### SET PROBLEM
Print the part of the lines that opens with the line containing "Where should I click to: Open" and runs through the end of the lines, both ends included, copying each line exactly.

★ ★ ★ ★ ★ ★ ★

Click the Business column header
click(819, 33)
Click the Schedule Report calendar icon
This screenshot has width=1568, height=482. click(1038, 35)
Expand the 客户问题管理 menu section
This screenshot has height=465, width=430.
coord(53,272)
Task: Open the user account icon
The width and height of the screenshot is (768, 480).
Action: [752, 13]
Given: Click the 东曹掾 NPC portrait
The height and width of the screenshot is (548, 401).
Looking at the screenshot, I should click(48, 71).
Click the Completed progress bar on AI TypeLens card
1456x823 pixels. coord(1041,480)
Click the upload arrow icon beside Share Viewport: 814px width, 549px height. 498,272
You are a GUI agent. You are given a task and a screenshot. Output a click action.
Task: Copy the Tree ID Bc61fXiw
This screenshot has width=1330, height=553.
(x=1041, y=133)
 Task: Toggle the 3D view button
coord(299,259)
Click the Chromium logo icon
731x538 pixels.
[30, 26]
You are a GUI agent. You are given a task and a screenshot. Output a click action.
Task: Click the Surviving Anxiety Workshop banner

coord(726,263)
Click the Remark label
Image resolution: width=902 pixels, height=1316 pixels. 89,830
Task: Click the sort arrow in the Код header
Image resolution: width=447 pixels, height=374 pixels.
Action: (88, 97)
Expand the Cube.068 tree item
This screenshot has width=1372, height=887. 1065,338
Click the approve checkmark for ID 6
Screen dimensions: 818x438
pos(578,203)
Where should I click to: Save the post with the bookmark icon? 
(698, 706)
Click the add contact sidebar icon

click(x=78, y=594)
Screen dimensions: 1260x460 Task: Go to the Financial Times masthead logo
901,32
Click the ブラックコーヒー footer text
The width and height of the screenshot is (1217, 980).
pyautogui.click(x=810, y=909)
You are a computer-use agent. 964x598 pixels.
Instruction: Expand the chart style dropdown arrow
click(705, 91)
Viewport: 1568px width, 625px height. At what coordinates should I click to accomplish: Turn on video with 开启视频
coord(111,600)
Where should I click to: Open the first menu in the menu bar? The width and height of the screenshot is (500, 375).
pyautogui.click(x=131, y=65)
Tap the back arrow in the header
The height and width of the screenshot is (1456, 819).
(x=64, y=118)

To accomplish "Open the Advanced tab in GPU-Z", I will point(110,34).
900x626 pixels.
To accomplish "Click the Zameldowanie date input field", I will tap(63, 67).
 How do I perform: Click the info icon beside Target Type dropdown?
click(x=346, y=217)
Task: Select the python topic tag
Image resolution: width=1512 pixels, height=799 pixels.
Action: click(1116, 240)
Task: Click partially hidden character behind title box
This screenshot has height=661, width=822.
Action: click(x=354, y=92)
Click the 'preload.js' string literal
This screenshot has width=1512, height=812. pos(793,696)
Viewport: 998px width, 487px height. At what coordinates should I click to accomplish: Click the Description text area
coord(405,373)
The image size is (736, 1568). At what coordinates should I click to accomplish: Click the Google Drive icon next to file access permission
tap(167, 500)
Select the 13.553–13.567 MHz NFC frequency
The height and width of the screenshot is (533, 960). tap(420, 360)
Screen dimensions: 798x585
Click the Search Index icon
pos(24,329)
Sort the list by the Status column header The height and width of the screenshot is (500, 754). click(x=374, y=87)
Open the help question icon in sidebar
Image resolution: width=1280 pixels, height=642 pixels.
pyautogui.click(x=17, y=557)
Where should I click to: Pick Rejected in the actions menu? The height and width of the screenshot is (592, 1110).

★ ★ ★ ★ ★ ★ ★

### IN RESPONSE
Where should I click to: Open the first menu in the menu bar? The width and height of the screenshot is (500, 375).
pyautogui.click(x=131, y=65)
Tap the back arrow in the header
The height and width of the screenshot is (1456, 819).
(x=64, y=118)

To accomplish "Open the Advanced tab in GPU-Z", I will point(110,34).
900x626 pixels.
To accomplish "Click the Zameldowanie date input field", I will tap(63, 67).
 How do I perform: Click the info icon beside Target Type dropdown?
click(x=346, y=217)
Task: Select the python topic tag
Image resolution: width=1512 pixels, height=799 pixels.
Action: click(1116, 240)
Task: Click partially hidden character behind title box
This screenshot has height=661, width=822.
Action: click(x=354, y=92)
Click the 'preload.js' string literal
This screenshot has width=1512, height=812. pos(793,696)
Viewport: 998px width, 487px height. At what coordinates should I click to accomplish: Click the Description text area
coord(405,373)
The image size is (736, 1568). At what coordinates should I click to accomplish: Click the Google Drive icon next to file access permission
tap(167, 500)
Select the 13.553–13.567 MHz NFC frequency
The height and width of the screenshot is (533, 960). tap(420, 360)
Screen dimensions: 798x585
Click the Search Index icon
pos(24,329)
Sort the list by the Status column header The height and width of the screenshot is (500, 754). click(x=374, y=87)
Open the help question icon in sidebar
Image resolution: width=1280 pixels, height=642 pixels.
pyautogui.click(x=17, y=557)
Where should I click to: Pick Rejected in the actions menu? The height and width of the screenshot is (592, 1110).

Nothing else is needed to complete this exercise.